Saying anything involving lawyers is straight forward is not the reality I have experienced. Remember, they will advocate for you down to your last penny. Then drop you in a heartbeat. It's just business in billable hours.
I have no position, and am a bottom fisher, but cannot get comfortable with the drillers.
It would be good policy, as it recognizes the reality that "energy independence" is a mirage. Oil is a world wide market. Heck, we don't even get our electricity from oil anyway. It's for transportation, chemicals, etc.
That said, I'd think what it would do would be narrow the gap between Brent and WTI pricing. It might make WTI go up some, and Brent down. Brent going down might even be marginally harmful to UDW drillers.
But, I think it's a wash. Oil has to go back up in price, or a lot of the drillers (offshore or on) are gonna be low to no profit for a good while.
I can't imagine they would say anything at all this quarter. It's probably pretty bad news, why feature it? Let things settle out, then talk if oil rebounds.
They would never make direct claims that UDW is cheaper than other plays, as they are just the service company. That claim would be up to the E&P companies, and would vary play to play.
UDW is not cheaper than fracking in many areas now. That is not even too relevant. What is now relevant is that you can drill/frack a well for 3-6 million in a month. UDW takes months/years at 10's of millions of dollars. Granted, more oil comes out, but nobody needs more oil right now. Why spend lots of money on one big hole right now? Fracking is much more granular and quicker to market.
That's the issue. The only thing that bails these speculative UDW's out is higher oil, in my opinion. But, that might come right quick, who knows.
Likely the direct opposite. Lower oil prices (or at least stable) help the economy. Look at the 90's while oil was low, market rocked. While oil was high in the 70's and 2000's market tanked. Market recovered in last few yrs with higher oil, but at least it was stable.
Are there some banks exposed? Yeah, but not like on housing. It is much more regional, and much smaller part of the economy than the housing was.
Oh yeah, the housing that was built is just white elephant/dead assets of huge houses and over priced condos that nobody wanted or still wants in some areas. Someone, at the right price, will want the oil. Oil is a very productive, flexibly used resource. A starter castle or McMansion is not.
If you are already invested, I suppose patience is the best policy. Me, I'm just looking at this point.
Whether oil goes up "as expected" (by who?), it's just a guess. It could stay low for 10 more years. Or is could double by end of year. Both are very low odds, but cannot be entirely discounted.

### [Data extract]
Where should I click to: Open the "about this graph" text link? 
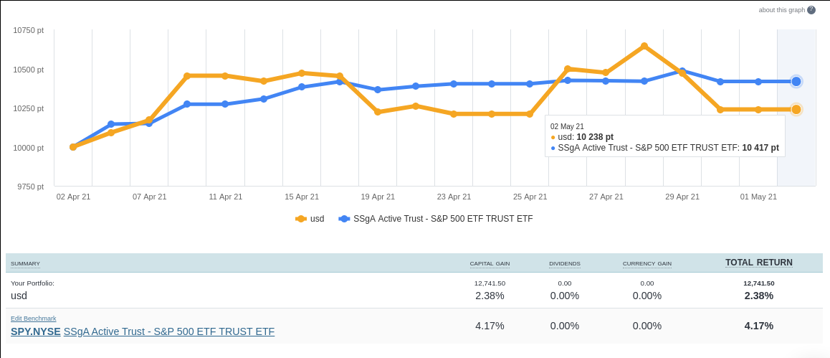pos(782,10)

...

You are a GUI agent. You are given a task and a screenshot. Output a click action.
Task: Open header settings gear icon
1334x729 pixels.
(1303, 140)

### [What you should do]
Please translate this sentence from the comments on oil prices and drillers into Spanish: "Oil is a very productive, flexibly used resource."

### [Solution to this task]
El petróleo es un recurso muy productivo y de uso flexible.